▶ Given passage:

* begin *

Promissory Note

EX-10.29 3 a2201985zex-10_29.htm EX-10.29

Exhibit 10.29

 

Promissory Note

 

This Note shall only become effective upon the consummation of an initial public offering of the Maker (as defined below) and until such time shall be of no force or effect.  Upon the consummation of such initial public offering, a certain Inter-Company Note of Maker dated September 30, 2009 and amended February 3, 2011 in the aggregate principal amount of $20,000,000 in such actual amount as shall have been advanced at such time shall be deemed to have been terminated and replaced in its entirety by this Note.  However, unless and until the consummation of such initial public offering, said Inter-Company Note shall remain in full force and effect.

 

For value received, the undersigned, Bruker Energy & Supercon Technologies, Inc. (“Maker”) promises to pay to the order of Bruker BioSpin Corporation (“Lender”), at its principal office, effective upon completion of the Maker’s initial public offering, principal in the amount of three million dollars ($3,000,000) on the date that is sixty (60) days after the closing date of said initial public offering.  The remaining aggregate principal amount outstanding under said Inter-Company Note will be paid in full on the date that is the fifth anniversary of the closing date of said initial public offering.

* end *

▶ Required actions:
a) Rewrite everything in the promissory note from "EX-10.29 3 a2201985zex-10_29.htm" down to "force and effect.", putting "Intercompany Note" in place of "Inter-Company Note".
b) Output the three rows given below the promissory note verbatim, omitting the pictures.

▶ Given records:
* begin *

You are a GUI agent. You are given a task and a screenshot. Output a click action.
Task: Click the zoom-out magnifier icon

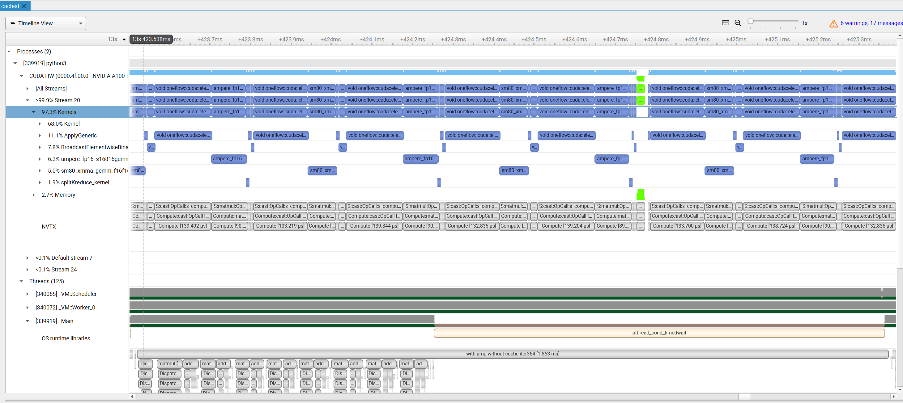[738, 23]
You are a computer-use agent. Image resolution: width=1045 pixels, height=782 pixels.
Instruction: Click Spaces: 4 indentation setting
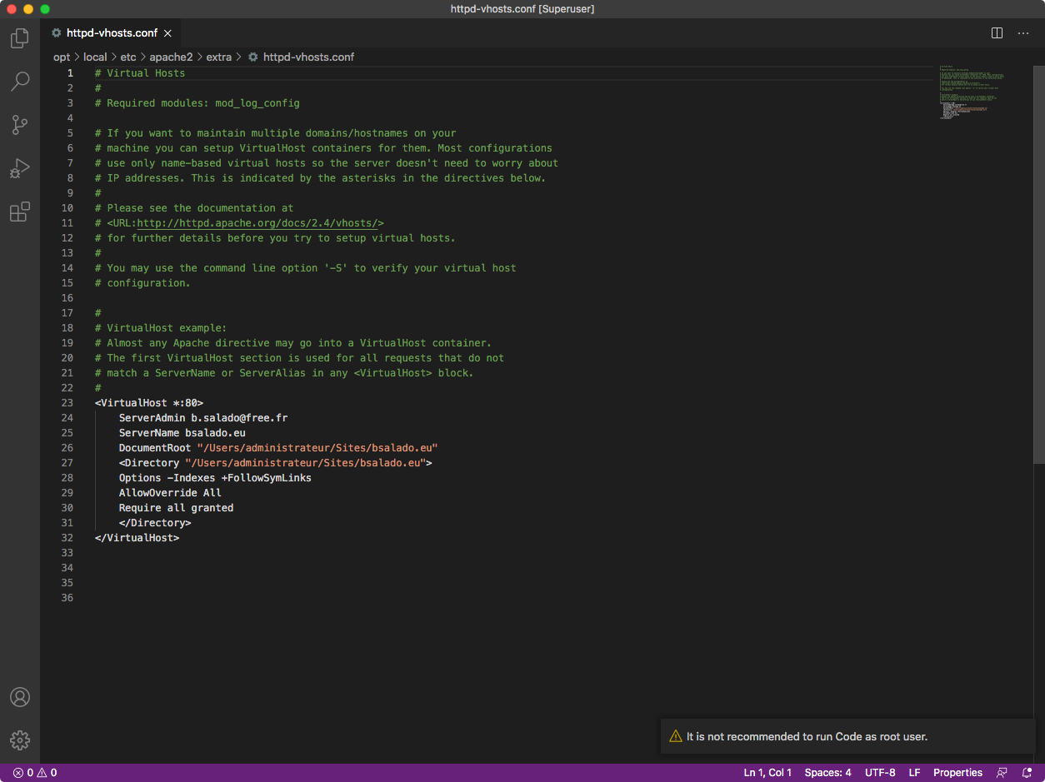pos(828,773)
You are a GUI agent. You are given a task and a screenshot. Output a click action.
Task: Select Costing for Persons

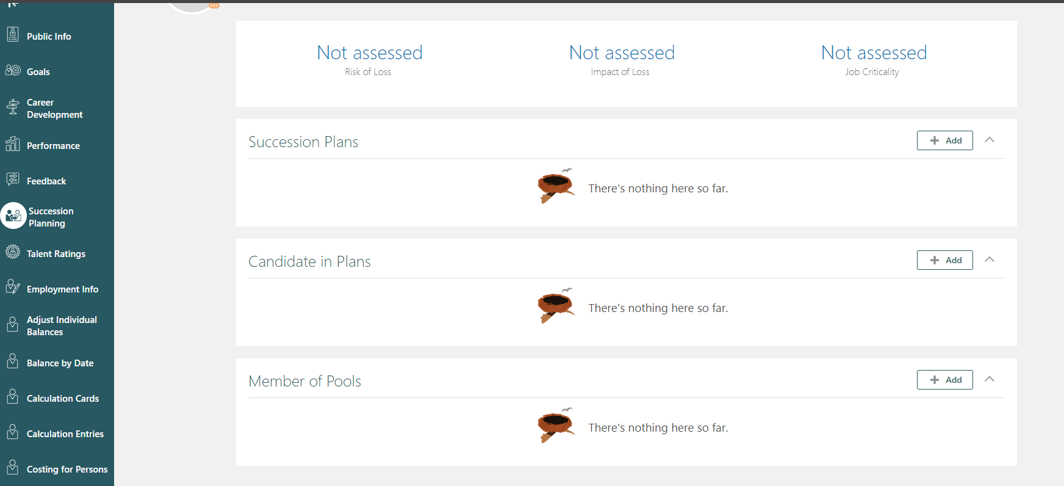(67, 469)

* end *

▶ Answers for this exercise:
a)
EX-10.29 3 a2201985zex-10_29.htm EX-10.29

Exhibit 10.29

 

Promissory Note

 

This Note shall only become effective upon the consummation of an initial public offering of the Maker (as defined below) and until such time shall be of no force or effect.  Upon the consummation of such initial public offering, a certain Intercompany Note of Maker dated September 30, 2009 and amended February 3, 2011 in the aggregate principal amount of $20,000,000 in such actual amount as shall have been advanced at such time shall be deemed to have been terminated and replaced in its entirety by this Note.  However, unless and until the consummation of such initial public offering, said Intercompany Note shall remain in full force and effect.

b)
You are a GUI agent. You are given a task and a screenshot. Output a click action.
Task: Click the zoom-out magnifier icon

[738, 23]
You are a computer-use agent. Image resolution: width=1045 pixels, height=782 pixels.
Instruction: Click Spaces: 4 indentation setting
pos(828,773)
You are a GUI agent. You are given a task and a screenshot. Output a click action.
Task: Select Costing for Persons

(67, 469)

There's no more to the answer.